Oggi, a distanza di alcuni decenni, Carla condivide una riflessione. “Ero seccata che i miei figli non avessero una vita autonoma, che nessuno competente e remunerato potesse realmente occuparsi di loro, dovevo e potevo farlo solo io. Ho fatto la mia scelta: lavorare affinché potessero essere il più autonomi possibile. Simona è stata ricettiva e si è impossessata di tutti gli strumenti; oggi lavora, vive nel suo appartamento, guida la sua carrozzina... certo, so che fisicamente dovrà sempre difendersi. Comunque va avanti da sola, anzi cerca di aiutare la sua mamma anziana”.

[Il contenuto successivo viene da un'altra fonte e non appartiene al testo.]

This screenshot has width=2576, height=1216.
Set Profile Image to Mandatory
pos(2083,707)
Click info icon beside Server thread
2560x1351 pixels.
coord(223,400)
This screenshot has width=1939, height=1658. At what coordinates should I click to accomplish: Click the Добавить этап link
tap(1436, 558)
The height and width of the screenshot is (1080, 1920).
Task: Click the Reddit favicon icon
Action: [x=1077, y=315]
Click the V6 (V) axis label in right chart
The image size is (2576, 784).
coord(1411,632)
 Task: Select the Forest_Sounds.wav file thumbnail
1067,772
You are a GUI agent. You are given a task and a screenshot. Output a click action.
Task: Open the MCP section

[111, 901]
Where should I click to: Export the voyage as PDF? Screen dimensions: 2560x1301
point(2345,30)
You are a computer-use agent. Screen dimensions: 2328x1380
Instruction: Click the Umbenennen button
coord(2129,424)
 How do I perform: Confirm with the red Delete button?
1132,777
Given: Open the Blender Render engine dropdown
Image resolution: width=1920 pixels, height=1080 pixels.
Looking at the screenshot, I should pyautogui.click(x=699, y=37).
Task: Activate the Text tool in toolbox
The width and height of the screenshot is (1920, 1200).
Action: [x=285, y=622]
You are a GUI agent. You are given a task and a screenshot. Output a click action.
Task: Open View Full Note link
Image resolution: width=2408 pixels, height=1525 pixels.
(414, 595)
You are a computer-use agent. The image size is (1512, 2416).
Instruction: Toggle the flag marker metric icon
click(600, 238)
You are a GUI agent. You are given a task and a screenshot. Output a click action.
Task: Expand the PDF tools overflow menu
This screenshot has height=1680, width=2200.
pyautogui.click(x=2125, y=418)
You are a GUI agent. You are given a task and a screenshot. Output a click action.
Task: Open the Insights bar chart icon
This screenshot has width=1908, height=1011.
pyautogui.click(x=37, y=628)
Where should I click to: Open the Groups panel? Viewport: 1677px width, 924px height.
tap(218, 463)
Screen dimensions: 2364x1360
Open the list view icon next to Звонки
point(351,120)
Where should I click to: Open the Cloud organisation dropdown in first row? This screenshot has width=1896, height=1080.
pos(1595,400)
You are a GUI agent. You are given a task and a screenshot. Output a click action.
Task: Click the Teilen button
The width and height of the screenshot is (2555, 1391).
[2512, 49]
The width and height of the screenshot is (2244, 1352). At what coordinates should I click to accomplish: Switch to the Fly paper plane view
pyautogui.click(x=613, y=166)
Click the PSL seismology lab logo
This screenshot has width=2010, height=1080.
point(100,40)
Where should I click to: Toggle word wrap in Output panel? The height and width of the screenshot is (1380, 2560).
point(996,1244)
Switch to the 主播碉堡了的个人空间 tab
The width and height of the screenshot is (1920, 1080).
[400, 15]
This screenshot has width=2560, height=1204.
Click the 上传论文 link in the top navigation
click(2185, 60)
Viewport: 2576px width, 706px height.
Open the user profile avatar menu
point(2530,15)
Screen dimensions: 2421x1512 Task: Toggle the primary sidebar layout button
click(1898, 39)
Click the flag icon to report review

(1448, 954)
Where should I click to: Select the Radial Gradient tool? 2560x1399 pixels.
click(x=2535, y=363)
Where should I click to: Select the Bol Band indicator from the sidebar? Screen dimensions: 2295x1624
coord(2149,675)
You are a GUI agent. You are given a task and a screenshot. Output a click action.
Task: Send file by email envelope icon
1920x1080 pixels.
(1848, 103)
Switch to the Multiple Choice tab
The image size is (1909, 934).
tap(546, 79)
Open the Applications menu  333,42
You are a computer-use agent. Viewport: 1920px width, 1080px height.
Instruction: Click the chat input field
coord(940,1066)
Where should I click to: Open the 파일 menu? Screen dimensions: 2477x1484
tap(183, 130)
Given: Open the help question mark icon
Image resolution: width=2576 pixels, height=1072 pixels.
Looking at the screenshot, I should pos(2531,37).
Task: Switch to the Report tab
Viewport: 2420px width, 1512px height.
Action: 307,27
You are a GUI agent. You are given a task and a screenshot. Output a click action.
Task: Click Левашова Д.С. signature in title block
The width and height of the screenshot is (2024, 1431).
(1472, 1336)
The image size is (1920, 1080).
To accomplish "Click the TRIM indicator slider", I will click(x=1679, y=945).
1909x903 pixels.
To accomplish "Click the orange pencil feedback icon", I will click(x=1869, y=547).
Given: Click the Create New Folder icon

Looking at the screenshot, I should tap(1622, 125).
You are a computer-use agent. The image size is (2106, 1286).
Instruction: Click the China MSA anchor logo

E della donna, dopo tutto questo grande lavoro, cosa può dirci? “Negli anni ho sempre rivendicato i miei spazi di autonomia, nonostante le carenze dei Servizi e nonostante la società tenda a trattarti sempre come madre di persona con handicap, arrivando a criticare persino come ti vesti … Soprattutto quando hai un figlio malato di mente, ti arrivano messaggi in cui, in maniera strisciante, si insinua che in fondo un po’ deve essere colpa tua se tuo figlio è così”.
Difficile commentare queste ‘spigolature’ di vita vera o cercare di capire da quali ragionamenti siano generate. Meglio concentrarci sul seguito del racconto di Carla Cantatore, che ci mostra con orgoglio le sue tele disseminate alle pareti e ovunque nella casa.
“Oggi come oggi voglio e devo riappropriarmi di quel poco che ancora mi rimane di spazio, anche mentale oltre che fisico, visto che non ho più un mio laboratorio. Sono un’artista, amo dipingere e cerco di continuare a farlo”.
L’ultimo passaggio dell’intervista Carla lo dedica alle femministe “o donne che si definiscono tali, che sbagliano quando incolpano le madri di uomini autori di femminicidio di non averli educati al rispetto delle donne. Occorrerebbe più solidarietà femminile”.
Solidarietà che Carla non lesina, a partire dalle attività nelle scuole del suo quartiere come volontaria per l’UDI Monteverde sui temi della parità di genere. “Se una giovane donna mi chiede aiuto, io la lascio aggrappare e, se posso, la sostengo. È un modo di rendermi utile. Do quel che posso …”. Grazie, Carla, per una preziosa lezione di vita.